The data.
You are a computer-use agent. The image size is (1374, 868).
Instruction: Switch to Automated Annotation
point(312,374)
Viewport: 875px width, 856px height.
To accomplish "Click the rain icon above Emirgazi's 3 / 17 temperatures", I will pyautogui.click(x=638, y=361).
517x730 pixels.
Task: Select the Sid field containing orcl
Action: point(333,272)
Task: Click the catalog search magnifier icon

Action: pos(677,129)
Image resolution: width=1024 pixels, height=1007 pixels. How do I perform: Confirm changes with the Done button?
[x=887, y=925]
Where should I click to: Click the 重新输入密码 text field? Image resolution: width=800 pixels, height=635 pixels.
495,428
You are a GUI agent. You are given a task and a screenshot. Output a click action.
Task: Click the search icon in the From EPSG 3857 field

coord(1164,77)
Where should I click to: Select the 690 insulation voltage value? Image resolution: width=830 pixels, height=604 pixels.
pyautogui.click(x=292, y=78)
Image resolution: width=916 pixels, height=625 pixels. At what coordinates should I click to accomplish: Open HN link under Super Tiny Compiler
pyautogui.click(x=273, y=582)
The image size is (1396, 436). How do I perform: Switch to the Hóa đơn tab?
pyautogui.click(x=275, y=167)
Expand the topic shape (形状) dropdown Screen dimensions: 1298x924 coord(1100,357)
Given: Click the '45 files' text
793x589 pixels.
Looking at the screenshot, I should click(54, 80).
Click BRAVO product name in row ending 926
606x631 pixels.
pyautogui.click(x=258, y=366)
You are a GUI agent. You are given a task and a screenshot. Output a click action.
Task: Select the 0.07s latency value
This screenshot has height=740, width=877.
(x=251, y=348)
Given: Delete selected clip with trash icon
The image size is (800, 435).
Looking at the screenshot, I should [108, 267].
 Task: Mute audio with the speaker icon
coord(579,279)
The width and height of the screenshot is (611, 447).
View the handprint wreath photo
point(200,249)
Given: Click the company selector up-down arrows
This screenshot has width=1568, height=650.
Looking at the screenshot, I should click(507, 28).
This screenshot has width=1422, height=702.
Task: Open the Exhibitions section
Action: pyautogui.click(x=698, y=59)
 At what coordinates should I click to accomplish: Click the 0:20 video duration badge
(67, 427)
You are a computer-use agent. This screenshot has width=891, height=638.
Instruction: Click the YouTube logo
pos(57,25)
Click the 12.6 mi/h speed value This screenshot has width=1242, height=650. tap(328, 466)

Work to be completed. Please give the number of lines in the listing that include "agent", with nothing else.

Solution to this task. 4